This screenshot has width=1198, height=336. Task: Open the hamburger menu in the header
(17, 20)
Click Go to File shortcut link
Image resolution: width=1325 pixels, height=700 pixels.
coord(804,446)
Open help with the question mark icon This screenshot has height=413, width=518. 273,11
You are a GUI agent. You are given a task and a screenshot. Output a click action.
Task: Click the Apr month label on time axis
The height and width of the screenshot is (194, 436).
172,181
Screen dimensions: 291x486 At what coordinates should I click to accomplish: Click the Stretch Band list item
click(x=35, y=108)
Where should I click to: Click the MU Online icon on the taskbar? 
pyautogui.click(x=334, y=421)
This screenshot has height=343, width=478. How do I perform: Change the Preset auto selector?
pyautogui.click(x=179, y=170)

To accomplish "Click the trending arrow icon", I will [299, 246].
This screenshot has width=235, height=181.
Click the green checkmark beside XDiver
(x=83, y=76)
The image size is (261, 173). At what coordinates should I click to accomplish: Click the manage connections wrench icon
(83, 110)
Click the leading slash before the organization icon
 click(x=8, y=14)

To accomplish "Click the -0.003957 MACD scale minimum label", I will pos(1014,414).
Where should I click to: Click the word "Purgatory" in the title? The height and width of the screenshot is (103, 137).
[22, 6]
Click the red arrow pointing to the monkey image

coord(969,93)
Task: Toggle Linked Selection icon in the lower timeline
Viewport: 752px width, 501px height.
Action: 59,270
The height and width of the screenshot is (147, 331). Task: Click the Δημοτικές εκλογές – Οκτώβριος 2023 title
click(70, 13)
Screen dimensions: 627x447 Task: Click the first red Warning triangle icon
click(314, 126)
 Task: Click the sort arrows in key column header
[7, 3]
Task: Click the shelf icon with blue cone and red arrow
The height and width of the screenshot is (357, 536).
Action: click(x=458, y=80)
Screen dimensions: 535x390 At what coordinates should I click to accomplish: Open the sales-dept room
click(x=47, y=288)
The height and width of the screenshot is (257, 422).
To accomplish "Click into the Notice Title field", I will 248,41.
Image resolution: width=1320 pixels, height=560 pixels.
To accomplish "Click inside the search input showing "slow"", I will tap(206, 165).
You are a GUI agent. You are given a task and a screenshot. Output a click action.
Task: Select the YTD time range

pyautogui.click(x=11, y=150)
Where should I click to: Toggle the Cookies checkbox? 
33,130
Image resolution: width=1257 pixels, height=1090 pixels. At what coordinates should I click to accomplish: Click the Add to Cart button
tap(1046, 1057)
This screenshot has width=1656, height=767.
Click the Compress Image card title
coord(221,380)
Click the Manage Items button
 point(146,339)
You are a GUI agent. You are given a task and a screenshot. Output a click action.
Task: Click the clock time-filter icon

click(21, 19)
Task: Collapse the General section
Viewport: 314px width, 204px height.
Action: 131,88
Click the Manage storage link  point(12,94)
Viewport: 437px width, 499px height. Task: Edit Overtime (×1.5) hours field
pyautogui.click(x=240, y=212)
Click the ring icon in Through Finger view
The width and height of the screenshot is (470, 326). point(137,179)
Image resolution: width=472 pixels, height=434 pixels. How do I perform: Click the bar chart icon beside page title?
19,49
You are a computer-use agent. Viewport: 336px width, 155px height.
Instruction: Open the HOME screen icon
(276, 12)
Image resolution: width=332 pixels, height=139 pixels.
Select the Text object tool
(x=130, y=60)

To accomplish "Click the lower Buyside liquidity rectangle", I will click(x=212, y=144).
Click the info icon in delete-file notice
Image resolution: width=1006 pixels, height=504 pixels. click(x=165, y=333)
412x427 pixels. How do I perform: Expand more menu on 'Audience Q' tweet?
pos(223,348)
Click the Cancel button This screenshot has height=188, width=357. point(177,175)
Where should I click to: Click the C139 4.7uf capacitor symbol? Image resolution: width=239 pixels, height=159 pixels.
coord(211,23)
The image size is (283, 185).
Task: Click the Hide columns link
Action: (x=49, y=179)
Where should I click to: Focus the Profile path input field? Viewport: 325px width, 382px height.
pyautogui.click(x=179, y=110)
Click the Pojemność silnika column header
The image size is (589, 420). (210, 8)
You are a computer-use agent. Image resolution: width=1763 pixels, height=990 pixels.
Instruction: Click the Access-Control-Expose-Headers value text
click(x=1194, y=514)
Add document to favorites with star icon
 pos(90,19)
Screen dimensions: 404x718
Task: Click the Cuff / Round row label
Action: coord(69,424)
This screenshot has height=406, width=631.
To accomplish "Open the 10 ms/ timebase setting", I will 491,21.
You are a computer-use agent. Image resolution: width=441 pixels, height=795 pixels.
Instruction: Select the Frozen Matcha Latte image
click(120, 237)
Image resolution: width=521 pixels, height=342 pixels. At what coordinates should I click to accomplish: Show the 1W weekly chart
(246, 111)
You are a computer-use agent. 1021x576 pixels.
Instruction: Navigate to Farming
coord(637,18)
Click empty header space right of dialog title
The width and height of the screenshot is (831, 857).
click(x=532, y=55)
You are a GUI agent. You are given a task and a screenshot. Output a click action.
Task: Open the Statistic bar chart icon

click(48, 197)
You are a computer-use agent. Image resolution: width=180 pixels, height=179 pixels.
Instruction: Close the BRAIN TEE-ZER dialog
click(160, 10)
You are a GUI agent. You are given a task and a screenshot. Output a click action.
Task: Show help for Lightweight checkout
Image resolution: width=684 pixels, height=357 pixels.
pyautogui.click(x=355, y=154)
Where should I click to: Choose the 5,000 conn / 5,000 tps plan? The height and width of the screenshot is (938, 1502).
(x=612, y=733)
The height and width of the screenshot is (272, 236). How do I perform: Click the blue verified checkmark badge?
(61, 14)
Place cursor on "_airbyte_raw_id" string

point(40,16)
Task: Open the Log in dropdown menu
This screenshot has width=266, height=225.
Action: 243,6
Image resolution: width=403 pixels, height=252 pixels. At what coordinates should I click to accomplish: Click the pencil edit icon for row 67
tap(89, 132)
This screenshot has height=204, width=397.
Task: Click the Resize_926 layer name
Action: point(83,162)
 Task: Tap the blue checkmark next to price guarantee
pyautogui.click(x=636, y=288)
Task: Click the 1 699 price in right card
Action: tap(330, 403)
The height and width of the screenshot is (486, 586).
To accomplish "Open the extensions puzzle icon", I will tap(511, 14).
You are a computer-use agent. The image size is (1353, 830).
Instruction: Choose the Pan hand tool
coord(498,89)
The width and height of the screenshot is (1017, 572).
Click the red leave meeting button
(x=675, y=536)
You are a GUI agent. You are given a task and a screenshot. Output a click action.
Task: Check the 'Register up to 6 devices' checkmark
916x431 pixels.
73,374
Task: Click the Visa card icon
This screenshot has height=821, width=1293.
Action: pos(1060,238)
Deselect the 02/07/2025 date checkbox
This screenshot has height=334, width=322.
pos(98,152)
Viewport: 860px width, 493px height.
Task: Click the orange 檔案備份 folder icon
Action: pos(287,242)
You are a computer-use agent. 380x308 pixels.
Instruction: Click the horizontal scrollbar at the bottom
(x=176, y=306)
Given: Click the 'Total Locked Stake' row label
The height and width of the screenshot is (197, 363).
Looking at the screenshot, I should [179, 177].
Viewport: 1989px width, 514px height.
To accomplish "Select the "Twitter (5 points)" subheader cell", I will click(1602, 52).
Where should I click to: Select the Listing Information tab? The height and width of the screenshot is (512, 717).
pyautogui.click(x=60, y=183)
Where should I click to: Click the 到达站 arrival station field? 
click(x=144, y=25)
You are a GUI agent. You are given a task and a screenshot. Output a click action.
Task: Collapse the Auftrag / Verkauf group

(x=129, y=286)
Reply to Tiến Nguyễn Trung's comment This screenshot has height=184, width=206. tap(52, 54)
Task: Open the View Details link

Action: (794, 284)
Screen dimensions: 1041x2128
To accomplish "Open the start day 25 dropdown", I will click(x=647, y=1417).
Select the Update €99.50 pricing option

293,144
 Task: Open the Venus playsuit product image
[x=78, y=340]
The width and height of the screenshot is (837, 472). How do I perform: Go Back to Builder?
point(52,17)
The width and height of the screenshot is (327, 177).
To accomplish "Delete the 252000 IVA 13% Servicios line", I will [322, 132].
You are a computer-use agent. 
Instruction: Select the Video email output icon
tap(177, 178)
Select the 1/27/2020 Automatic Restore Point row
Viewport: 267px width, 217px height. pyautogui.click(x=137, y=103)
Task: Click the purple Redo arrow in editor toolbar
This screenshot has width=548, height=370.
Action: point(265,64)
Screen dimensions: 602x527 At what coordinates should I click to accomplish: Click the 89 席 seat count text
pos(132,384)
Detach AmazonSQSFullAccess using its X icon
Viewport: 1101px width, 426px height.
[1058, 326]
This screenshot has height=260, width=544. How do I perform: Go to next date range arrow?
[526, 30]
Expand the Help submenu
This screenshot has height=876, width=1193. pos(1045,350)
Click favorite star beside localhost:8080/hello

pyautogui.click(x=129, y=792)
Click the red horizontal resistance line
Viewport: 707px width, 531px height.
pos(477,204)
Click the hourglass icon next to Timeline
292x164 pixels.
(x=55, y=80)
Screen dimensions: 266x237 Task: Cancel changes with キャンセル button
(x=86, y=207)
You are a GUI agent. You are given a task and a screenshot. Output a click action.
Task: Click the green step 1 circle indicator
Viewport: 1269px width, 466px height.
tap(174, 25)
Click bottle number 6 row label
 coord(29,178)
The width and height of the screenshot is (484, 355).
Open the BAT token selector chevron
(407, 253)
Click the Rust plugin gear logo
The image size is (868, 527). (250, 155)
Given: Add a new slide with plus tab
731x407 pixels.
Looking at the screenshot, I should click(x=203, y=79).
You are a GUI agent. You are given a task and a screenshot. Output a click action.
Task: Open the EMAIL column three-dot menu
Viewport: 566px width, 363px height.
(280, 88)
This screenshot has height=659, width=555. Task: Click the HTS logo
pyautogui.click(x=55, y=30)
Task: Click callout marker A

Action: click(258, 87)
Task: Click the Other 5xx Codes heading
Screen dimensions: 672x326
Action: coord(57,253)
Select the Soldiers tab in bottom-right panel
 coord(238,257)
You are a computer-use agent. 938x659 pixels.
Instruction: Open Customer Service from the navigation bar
▬▬▬▬▬▬▬▬▬▬
§ Work to complete
The response must contain each line above that holds the string "computer".

§ Response for this exercise
You are a computer-use agent. Viewport: 336px width, 155px height.
You are a computer-use agent. Image resolution: width=1763 pixels, height=990 pixels.
You are a computer-use agent. Image resolution: width=441 pixels, height=795 pixels.
You are a computer-use agent. 1021x576 pixels.
You are a computer-use agent. Image resolution: width=180 pixels, height=179 pixels.
You are a computer-use agent. The image size is (1353, 830).
You are a computer-use agent. 380x308 pixels.
You are a computer-use agent. 
You are a computer-use agent. 938x659 pixels.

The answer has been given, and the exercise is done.